(Text and item location rows)
================

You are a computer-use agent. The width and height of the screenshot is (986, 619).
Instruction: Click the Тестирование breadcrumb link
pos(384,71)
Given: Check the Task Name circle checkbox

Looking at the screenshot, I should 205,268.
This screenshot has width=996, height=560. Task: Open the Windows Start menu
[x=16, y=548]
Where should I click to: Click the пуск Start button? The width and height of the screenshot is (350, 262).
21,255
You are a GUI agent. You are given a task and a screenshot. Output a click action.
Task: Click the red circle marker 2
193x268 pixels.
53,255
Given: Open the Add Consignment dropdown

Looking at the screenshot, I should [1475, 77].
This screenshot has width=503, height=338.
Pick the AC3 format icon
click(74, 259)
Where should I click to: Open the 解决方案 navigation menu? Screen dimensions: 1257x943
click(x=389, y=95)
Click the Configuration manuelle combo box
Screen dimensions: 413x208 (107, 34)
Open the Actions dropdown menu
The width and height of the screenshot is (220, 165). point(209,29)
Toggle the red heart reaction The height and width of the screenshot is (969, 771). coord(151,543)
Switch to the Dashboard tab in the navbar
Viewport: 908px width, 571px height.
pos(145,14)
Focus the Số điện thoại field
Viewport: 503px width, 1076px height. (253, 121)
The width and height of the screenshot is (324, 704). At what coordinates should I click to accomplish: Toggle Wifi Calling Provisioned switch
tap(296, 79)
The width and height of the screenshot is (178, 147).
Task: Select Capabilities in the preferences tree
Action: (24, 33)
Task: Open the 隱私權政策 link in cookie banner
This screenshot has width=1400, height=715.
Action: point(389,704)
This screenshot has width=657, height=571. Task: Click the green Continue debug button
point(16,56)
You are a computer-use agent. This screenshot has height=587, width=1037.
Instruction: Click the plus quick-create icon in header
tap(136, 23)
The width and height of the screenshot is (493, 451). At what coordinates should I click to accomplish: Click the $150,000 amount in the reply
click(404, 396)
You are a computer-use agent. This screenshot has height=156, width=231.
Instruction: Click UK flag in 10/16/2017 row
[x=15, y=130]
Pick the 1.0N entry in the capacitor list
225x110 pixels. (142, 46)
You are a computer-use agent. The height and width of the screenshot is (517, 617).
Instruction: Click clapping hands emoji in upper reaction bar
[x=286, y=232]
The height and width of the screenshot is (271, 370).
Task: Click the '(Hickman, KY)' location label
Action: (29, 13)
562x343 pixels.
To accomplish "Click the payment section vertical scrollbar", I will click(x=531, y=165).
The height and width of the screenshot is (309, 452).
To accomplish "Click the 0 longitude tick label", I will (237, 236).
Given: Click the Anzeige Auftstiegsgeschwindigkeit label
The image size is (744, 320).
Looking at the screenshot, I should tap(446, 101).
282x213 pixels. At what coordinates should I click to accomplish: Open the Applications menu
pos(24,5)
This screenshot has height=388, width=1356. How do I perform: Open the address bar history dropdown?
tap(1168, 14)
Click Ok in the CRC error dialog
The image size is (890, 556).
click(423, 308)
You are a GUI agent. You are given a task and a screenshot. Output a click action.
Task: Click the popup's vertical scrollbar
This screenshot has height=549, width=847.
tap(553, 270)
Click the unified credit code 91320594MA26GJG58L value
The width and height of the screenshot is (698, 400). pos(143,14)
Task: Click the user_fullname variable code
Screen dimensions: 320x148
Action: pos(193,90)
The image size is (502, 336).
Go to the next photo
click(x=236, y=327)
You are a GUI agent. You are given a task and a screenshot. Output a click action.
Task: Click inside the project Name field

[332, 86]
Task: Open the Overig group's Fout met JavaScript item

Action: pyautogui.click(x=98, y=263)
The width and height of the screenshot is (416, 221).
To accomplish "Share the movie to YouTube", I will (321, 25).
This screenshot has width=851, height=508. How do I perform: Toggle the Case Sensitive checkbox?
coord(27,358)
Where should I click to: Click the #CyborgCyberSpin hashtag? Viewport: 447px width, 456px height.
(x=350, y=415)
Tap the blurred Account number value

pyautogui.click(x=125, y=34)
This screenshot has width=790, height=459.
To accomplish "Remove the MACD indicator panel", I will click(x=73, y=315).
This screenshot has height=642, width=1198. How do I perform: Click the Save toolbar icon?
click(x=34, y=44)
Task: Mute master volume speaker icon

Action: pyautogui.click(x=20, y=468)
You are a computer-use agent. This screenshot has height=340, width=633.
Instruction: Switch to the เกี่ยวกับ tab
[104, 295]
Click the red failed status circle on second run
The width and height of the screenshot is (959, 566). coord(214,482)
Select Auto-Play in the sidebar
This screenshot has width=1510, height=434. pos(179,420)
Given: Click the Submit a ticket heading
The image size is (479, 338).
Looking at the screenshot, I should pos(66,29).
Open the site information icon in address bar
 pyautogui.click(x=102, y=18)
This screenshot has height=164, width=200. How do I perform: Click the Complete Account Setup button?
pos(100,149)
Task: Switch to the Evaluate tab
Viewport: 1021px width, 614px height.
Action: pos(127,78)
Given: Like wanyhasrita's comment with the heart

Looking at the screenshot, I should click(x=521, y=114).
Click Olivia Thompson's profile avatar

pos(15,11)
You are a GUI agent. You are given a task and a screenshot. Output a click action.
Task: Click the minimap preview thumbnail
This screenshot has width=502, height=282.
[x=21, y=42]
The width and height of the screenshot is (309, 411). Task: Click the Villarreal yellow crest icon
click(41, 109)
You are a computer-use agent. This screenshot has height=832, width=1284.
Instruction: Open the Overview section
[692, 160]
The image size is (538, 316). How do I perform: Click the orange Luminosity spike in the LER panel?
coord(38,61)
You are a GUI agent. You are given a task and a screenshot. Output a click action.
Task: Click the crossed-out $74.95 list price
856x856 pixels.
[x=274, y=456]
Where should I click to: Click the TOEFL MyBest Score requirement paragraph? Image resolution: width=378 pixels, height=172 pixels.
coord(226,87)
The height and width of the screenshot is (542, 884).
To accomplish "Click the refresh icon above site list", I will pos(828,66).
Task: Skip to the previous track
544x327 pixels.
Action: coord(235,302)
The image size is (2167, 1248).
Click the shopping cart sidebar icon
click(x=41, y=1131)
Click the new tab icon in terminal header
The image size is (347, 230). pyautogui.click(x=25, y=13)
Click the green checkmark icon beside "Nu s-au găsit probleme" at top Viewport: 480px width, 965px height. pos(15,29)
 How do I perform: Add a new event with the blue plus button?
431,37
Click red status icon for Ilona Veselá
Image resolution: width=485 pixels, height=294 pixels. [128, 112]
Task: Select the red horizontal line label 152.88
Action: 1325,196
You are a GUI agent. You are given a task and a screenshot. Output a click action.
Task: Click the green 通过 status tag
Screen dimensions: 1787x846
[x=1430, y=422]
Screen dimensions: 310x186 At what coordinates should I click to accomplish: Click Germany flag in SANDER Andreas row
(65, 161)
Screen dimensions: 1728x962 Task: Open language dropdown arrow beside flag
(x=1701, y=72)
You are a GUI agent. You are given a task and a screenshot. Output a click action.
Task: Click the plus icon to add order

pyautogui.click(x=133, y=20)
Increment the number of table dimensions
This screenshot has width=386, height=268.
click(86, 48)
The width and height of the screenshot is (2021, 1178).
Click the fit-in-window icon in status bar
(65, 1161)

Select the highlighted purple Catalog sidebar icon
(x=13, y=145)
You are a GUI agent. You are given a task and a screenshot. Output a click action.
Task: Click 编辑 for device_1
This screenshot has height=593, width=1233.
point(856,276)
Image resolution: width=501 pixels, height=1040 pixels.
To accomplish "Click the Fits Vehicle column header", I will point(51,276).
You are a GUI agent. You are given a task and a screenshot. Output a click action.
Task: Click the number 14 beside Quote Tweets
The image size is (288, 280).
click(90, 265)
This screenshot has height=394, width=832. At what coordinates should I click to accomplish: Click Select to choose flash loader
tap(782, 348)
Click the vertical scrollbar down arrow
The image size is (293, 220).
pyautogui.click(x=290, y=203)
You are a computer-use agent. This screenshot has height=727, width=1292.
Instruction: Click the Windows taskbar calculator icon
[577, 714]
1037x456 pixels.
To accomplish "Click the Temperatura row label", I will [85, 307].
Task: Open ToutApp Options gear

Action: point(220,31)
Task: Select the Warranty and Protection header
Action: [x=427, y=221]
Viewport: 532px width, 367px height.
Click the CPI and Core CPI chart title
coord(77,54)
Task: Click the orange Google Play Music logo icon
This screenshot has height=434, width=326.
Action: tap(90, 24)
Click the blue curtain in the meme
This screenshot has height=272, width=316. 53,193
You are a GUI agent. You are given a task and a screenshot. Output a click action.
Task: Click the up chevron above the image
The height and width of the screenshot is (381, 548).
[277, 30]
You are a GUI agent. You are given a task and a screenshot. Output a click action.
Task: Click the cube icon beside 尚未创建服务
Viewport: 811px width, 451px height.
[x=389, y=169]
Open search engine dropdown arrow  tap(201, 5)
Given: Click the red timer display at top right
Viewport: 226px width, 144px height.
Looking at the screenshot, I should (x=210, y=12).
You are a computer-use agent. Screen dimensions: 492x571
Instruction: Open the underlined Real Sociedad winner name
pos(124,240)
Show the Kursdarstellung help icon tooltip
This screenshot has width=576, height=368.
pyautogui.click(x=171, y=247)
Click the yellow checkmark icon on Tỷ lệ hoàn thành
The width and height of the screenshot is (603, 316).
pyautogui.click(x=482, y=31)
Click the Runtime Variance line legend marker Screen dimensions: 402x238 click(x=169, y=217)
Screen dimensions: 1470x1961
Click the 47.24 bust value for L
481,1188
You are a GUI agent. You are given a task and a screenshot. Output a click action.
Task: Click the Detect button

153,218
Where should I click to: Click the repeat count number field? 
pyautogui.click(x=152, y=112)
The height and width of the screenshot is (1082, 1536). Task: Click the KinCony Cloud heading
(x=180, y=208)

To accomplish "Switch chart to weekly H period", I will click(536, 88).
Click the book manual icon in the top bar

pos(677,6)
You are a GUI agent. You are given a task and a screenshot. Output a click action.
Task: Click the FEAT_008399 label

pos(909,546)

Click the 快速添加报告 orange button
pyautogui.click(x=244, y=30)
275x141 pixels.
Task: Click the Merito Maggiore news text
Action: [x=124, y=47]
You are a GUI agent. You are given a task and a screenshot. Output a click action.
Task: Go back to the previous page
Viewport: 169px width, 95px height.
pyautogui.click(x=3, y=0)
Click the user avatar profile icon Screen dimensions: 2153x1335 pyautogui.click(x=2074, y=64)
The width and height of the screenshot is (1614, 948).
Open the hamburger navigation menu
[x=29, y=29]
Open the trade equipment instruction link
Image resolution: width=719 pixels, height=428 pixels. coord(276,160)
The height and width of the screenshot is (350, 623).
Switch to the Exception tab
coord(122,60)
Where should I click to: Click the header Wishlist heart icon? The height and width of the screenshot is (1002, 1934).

================

# Given instruction:
Can you write out again the rows starting with the line with "The height and width of the screenshot is (542, 884)." and going on through the line with "click(x=41, y=1131)", requests included, but offset every coordinate in the answers by adding 61?

# The result:
The height and width of the screenshot is (542, 884).
To accomplish "Click the refresh icon above site list", I will pos(889,127).
Task: Skip to the previous track
544x327 pixels.
Action: coord(296,363)
The image size is (2167, 1248).
Click the shopping cart sidebar icon
click(x=102, y=1192)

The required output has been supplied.